Marogna has not consented to be questioned for now, but yesterday her lawyers delivered a statement to the court explaining her alleged contact between the intelligence services and Becciu, then number 3 in the Vatican, as a substitute for the Secretary of State.
Before talking about Puigdemont, Marogna mentions the Italian businessman Piergiorgio Bassi, head of Pgb Group, a consulting and lobbying company, whose clients include several high-ranking Russian officials. This is the company that in 2016 made it possible for Nikolai Sadovnikov to obtain a visa to travel to Italy, the supposed Russian emissary who in October 2017 met with the then president of the Generalitat just one day before the Parliament of Catalonia declared independence unilaterally, as ‘El Periódico’ uncovered.
Marogna explains that Bassi introduced himself to her as an associate of the number 1 of the Italian secret services, General Giovanni Caravelli. And she brought him two “delegates for particular diplomatic issues” of Russian President Vladimir Putin. “The two profiles correspond to the identity of Goloschchapov Konstantin Veniaminovich and Lukjanov Vladimir Nikolayevich.” The Italian explained that Nikolayevich was “executive director” of the center for information and analysis of strategic situations.
Supposedly Bassi introduced them to Marogna to intercede with the cardinal on behalf of the Russians.

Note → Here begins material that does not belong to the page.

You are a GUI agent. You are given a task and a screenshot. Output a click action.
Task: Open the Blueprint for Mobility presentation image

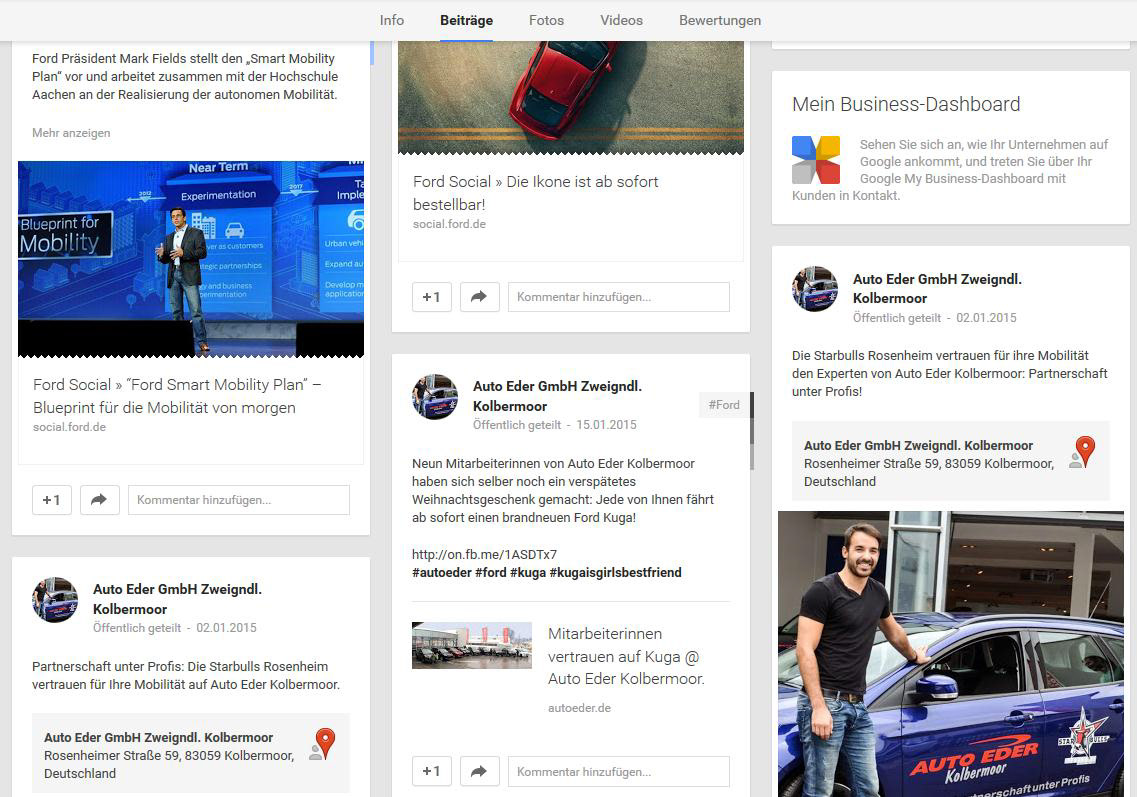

They wanted to know the situation of a fund deposited in the Institute for the Works of Religion; that the Vatican gave them the relics of Saint Nicholas; and that the Holy See rent them a house to set up “a listening center.” The requests were not answered. But Marogna was surprised by a petition regarding Puigdemont: «I had doubts about the operational genuineness of Bassi and his Russian partners when he sent me a letter in official folio from the president of Catalonia ‘Puigdumon’ (sic) during the period of the crisis due to the referendum for its independence”.

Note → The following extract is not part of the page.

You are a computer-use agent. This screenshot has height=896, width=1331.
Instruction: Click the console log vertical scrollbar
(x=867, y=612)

«The (official) letter included a request for a contact/meeting between the self-proclaimed president Puigdumon (sic) and Cardinal Becciu. I spoke about this with the cardinal and he told me that he was available to listen to what was happening in Spain and if there was room for a diplomatic intervention from the Vatican », he adds.
But the woman did not expect the conditions that Bassi set for the meeting: that it be by Skype, since Puigdemont could not travel “in that period”, and make the video call from Becciu’s “private apartment” and from a Skype account Cardinal’s staff. “The request seemed to me at least unusual and at least illogical,” writes Marogna.
Neither the supposed expert in intelligence matters nor Becciu saw the operation “clearly” and rejected Bassi’s offer; and they sent Puigdemont’s envoy to request “an official request to the Secretary of State” to request “diplomatic contact between the reference institutions, to avoid instrumentalization and a diplomatic incident,” he writes.
The call with Becciu did not take place, but Puigdemont kept trying. Marogna assures that a few months later Bassi told him that he had contacted the Cardinal Vatican Secretary of State, Pietro Parolin, to whom he would have communicated “the arguments” that he did not transmit to Becciu, but without confirming whether, finally, Puigdemont was able to talk with him. Vatican directly.